◆ To do
Filter the entries, keeping every line with the word "will".

◆ Given data
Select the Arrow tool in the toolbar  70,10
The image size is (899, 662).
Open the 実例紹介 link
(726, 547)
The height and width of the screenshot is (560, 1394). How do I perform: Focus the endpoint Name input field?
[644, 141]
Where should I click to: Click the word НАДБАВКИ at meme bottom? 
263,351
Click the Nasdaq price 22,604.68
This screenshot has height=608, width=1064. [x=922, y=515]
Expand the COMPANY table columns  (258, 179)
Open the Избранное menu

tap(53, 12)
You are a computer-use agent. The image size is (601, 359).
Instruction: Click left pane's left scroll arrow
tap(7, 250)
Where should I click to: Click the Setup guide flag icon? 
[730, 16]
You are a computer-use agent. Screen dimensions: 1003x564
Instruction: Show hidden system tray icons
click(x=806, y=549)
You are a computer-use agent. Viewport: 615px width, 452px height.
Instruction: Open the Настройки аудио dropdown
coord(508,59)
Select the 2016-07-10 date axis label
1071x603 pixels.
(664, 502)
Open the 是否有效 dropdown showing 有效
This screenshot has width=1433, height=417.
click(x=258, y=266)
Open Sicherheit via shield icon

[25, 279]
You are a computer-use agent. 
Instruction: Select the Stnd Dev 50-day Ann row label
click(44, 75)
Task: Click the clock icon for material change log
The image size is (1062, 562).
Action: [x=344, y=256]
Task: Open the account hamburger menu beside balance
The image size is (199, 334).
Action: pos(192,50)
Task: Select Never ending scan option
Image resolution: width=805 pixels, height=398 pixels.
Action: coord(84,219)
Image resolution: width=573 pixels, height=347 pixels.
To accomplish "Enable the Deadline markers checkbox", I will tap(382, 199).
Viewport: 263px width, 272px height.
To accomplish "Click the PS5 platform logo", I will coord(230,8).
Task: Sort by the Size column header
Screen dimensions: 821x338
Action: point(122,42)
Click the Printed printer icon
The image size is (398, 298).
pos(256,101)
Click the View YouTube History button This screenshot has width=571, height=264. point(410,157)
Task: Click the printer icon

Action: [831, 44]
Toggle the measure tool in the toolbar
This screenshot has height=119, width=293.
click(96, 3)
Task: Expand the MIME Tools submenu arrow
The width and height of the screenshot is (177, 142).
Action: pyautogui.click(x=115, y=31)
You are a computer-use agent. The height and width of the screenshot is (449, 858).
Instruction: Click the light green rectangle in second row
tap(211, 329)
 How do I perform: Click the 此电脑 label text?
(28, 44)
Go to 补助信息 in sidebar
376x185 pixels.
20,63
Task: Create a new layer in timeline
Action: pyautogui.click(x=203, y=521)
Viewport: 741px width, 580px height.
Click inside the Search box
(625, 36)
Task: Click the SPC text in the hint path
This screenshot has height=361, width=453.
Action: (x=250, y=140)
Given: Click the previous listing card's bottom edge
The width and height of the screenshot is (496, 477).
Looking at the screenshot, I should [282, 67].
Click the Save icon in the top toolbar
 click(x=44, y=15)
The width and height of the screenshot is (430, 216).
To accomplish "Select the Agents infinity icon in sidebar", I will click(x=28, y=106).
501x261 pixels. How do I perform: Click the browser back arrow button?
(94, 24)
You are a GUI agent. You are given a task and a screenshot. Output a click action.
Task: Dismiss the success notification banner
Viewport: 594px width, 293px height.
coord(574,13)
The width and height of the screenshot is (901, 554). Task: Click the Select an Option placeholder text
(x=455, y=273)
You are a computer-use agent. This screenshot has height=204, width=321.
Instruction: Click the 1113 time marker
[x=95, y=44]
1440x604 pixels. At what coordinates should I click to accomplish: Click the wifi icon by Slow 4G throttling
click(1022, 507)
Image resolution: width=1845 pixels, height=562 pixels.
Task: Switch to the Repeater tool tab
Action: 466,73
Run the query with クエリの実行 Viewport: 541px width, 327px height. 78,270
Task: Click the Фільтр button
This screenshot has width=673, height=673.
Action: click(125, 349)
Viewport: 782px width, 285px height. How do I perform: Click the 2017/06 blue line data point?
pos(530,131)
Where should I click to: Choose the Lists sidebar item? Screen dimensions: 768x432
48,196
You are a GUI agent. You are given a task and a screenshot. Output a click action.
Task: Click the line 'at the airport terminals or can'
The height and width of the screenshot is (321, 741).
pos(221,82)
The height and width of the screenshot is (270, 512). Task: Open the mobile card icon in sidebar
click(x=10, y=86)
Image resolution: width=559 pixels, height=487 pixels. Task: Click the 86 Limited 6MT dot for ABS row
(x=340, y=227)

◆ Completed task
To accomplish "Enable the Deadline markers checkbox", I will tap(382, 199).
To accomplish "Click the PS5 platform logo", I will coord(230,8).
To accomplish "Select the Agents infinity icon in sidebar", I will click(x=28, y=106).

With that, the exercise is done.